'''

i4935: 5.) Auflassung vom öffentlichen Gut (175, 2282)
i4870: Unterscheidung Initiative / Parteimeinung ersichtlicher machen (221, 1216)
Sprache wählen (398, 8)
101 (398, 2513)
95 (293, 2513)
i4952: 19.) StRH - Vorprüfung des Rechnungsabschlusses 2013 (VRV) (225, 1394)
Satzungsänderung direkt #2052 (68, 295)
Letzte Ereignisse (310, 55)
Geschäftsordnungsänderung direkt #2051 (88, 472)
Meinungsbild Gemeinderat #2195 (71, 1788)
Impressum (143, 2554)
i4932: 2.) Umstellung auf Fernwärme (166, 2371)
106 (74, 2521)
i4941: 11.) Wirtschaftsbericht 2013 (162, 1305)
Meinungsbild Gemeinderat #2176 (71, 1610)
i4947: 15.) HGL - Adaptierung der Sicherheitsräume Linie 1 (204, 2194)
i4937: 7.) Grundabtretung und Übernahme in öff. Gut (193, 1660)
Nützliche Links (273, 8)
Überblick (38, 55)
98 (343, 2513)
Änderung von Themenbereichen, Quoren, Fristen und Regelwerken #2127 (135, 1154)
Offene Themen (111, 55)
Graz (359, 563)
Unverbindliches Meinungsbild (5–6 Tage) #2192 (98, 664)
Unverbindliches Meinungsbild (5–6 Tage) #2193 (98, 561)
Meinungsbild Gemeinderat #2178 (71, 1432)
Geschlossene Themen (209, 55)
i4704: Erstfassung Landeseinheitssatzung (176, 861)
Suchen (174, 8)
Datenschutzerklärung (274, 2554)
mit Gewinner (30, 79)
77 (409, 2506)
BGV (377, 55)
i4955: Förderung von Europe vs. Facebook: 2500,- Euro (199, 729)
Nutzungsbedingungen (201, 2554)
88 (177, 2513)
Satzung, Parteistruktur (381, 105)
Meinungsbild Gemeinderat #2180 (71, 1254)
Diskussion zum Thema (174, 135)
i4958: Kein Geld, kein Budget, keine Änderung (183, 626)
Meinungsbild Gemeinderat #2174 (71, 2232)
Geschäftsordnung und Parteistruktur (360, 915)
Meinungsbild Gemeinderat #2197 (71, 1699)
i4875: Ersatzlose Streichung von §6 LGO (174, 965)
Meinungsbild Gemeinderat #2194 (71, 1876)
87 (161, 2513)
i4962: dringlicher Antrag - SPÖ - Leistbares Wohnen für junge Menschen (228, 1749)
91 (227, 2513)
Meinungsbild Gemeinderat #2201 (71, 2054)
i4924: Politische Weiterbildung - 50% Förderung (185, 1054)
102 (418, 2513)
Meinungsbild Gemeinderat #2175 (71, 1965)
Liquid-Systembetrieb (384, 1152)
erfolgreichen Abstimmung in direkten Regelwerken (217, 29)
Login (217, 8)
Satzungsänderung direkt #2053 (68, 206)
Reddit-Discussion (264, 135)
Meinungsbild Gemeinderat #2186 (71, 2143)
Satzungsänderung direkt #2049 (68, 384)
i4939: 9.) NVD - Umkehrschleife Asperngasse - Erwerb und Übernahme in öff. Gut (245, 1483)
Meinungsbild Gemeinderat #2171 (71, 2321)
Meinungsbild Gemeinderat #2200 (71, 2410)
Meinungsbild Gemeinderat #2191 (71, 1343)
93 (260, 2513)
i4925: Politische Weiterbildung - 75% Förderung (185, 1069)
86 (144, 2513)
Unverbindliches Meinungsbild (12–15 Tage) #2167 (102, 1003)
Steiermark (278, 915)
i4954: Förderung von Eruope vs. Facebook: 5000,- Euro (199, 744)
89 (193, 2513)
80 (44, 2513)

'''

▶ [Required work]
Each line above with the word "Förderung" must be returned.

▶ [Written solution]
i4955: Förderung von Europe vs. Facebook: 2500,- Euro (199, 729)
i4924: Politische Weiterbildung - 50% Förderung (185, 1054)
i4925: Politische Weiterbildung - 75% Förderung (185, 1069)
i4954: Förderung von Eruope vs. Facebook: 5000,- Euro (199, 744)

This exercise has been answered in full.